▶ [Source]
□ □ □ □
We kicked off the week with a tradition that stretches back to the ancient mists of 2005, as Hourly Comics Day took place across social media platforms o’er the land. There were a few distinct flavors for 2021: you had your “quarantine is dull, but this is something to do, so here’s my daily routine”, and then you also had… Well, no, that was about it for this year. Anxiety-laced boredom is the great leveler.
Slightly more varied were this week’s links, which you can find below. Enjoy!
— lala (@plslala) February 3, 2021
Say goodbye to those January blues… This week’s news.
• Festival de la Bande Dessinée d'Angoulême announced the winners of this year’s Fauve awards, with David L. Carson and Landis Blair’s The Hunting Accident taking home the 2021 Fauve d’Or - The Beat have a breakdown of the various other 2021 winners in English, along with mention of a potential boycott of the festival, proposed by the Auteurs et Autrices en Action, due to half of French cartoonists living below the poverty line, and calling for a larger share of revenue generated from sales of bande dessinée, which Forbes covers in more detail.
• Also on the prize-giving front, the American Library Association announced the winners of this year’s Youth Media Awards, with graphic novels for younger readers taking home a decent share of the prizes. Incidentally, a lion’s share of these were published by either Penguin Random House or Simon & Schuster, who are set to form a single gestalt entity sometime in the near future, which will apparently not create a monopoly, readers (and antitrust lawyers) are assured. Classic.
• On a similar note, following last month’s list for teen readers, the ALA also announced their best graphic novels for adult readers from 2020, along with top ten picks, from said list, if you want less of a reading commitment.
• Immortal Hulk artist Joe Bennett has apologized, following accusations that anti-Semitic imagery appeared in issue 43 of the title, apparently caused by, quote, “an honest but terrible mistake” (although CBR note prior behavior from Bennett on the link above, which undermines the sincerity of this somewhat). Marvel also acknowledged the editorial failings that lead to its publication, but failed to address quite how it happened again, following anti-Semitic imagery making it to print in a 2017 issue of X-Men Gold, or what (if any) punitive and/or preventative measures will be taken.
□ □ □ □
▶ [Problems to solve]
1. According to the comics news roundup, which book won the 2021 Fauve d'Or?
2. Can you rewrite the paragraph in the comics news roundup that begins "Immortal Hulk artist Joe Bennett" as a short bulleted list that keeps its main facts?
3. Pick up the comics news roundup after its last sentence and write the next part.
□ □ □ □
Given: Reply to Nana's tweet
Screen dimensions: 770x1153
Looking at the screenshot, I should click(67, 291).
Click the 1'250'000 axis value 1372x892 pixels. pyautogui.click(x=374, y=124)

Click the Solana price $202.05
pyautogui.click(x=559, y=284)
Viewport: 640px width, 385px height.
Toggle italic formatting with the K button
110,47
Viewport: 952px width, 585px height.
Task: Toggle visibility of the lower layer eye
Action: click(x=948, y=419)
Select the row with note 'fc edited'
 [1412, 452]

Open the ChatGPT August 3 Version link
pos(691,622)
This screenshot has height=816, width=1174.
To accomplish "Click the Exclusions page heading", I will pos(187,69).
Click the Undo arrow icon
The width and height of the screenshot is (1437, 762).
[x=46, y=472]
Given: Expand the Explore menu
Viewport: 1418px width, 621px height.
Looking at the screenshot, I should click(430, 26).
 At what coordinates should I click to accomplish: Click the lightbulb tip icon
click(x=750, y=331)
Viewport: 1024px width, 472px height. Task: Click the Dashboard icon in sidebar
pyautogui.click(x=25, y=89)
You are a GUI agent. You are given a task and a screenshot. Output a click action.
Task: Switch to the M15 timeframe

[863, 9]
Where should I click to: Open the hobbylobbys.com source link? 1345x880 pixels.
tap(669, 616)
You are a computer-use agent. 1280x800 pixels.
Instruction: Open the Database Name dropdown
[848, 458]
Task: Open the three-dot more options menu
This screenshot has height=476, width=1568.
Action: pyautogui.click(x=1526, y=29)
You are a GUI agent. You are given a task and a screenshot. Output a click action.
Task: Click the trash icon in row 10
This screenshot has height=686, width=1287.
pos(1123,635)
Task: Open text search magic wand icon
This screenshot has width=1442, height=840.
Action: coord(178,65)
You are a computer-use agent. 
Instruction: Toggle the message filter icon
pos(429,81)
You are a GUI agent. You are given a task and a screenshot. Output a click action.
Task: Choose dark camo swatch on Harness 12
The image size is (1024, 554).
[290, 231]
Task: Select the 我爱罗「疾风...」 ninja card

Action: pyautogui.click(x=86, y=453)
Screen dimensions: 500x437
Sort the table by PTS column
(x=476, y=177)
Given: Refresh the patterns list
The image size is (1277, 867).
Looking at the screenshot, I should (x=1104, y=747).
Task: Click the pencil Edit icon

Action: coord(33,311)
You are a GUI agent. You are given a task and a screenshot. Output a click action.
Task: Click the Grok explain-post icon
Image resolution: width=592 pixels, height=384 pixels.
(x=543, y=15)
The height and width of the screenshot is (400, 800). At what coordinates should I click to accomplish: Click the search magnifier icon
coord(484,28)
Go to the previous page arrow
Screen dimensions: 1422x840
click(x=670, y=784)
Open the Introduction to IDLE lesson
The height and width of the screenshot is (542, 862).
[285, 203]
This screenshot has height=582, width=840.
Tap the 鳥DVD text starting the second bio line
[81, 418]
□ □ □ □
▶ [Expected results]
1. The Hunting Accident, by David L. Carson and Landis Blair.

2.
- Joe Bennett, artist on Immortal Hulk, apologized after accusations that issue 43 contained anti-Semitic imagery. He called it "an honest but terrible mistake."
- CBR notes Bennett's prior behavior, which undercuts the sincerity of the apology.
- Marvel acknowledged the editorial failings behind the issue's publication.
- Marvel did not explain how this happened again after anti-Semitic imagery appeared in a 2017 issue of X-Men Gold.
- Marvel also did not say what punitive or preventative measures, if any, it would take.

3.
• Some upcoming virtual events, as 2021 looks set to have a summer show calendar as disrupted as 2020’s, thanks to SARS-CoV-2, with TCAF announcing their virtual lineup, and ComicsPRO’s Comic Industry Conference taking things into cyberspace - start building up that Zoom stamina now, because you’re sure going to see a lot of online panels popping up over the next 11 months!
My important fanfiction. pic.twitter.com/F8uDV7foCD
— Lucy Knisley (@LucyKnisley) February 2, 2021
The cosmic ballet goes on… This week’s reviews.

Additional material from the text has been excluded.